Could someone demonstrate these points to me please?

Answer 1

(2.) By definition, every element of the $R$-module $S \otimes_R M$ is a finite sum of so-called elementary tensors $s \otimes_R m$ for some elements $s \in S$ and $m \in M.$ (This is precisely your second line: "generated by" means that every element is a finite sum of the generators.) (3.) Unfortunately, it is not true in general that the elementary tensors in the finite sum are unique, hence an element of $S \otimes_R M$ can have two different representations $\sum_{i = 1}^k (s_i \otimes_R m_i)$ and $\sum_{j = 1}^\ell (s_i' \otimes_R m_i').$ Ultimately, this requires us to check that the prescribed action is well-defined, i.e., if we assume that $\sum_{i = 1}^k (s_i \otimes_R m_i) = \sum_{j = 1}^\ell (s_i' \otimes_R m_i'),$ then we must have that $$s \cdot \sum_{i = 1}^k (s_i \otimes_R m_i) = s \cdot \sum_{j = 1}^\ell (s_i' \otimes_R m_i').$$ Of course, there are a few ways to accomplish this, but this answer expounds upon the technique used in Dummit and Foote, so it might be worth a look.

(4.) If $S$ is a commutative ring, then any subring of $R$ of $S$ is commutative, so we need only assume that $S$ is commutative. But also, any left $S$-module is automatically a right $S$-module: indeed, if $s \cdot m$ is a left-action of $S$ on an $S$-module $M,$ then one can define a right-action $m * s = s \cdot m$ that satisfies all of the necessary properties. (For more, check this answer.)
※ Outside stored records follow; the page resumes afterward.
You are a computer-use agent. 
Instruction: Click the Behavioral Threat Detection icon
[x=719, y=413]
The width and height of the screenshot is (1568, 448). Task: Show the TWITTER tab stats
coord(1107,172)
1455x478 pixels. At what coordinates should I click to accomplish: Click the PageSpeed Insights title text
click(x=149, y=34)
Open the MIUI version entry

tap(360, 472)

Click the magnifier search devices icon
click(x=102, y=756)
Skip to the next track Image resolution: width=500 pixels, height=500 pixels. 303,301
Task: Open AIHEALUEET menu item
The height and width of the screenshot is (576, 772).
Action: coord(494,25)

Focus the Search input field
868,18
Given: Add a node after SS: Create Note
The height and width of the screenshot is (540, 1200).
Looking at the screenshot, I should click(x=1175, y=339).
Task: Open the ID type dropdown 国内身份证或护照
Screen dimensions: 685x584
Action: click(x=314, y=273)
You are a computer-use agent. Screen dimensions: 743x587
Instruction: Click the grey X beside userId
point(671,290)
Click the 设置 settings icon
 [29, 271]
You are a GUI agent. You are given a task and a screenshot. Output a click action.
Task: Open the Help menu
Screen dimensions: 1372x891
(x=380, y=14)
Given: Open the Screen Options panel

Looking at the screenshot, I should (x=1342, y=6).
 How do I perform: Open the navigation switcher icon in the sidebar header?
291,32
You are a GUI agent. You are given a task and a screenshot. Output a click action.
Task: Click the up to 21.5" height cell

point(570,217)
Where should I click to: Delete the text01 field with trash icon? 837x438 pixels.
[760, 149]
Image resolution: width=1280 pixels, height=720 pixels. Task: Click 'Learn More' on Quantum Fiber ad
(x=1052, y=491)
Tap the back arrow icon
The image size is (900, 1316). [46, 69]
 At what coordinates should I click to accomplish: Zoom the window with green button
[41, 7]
(1.) Last, we have that $s \cdot (s_1 \otimes_R m_1 + s_2 \otimes_R m_2) = s s_1 \otimes_R m_1 + s s_2 \otimes_R m_2$ by definition, and this is precisely $s \cdot (s_1 \otimes_R m_1) + s \cdot (s_2 \otimes_R m_2).$ Consequently, your first property follows. (Expand the sums into one sum, and use the fact from the previous sentence.)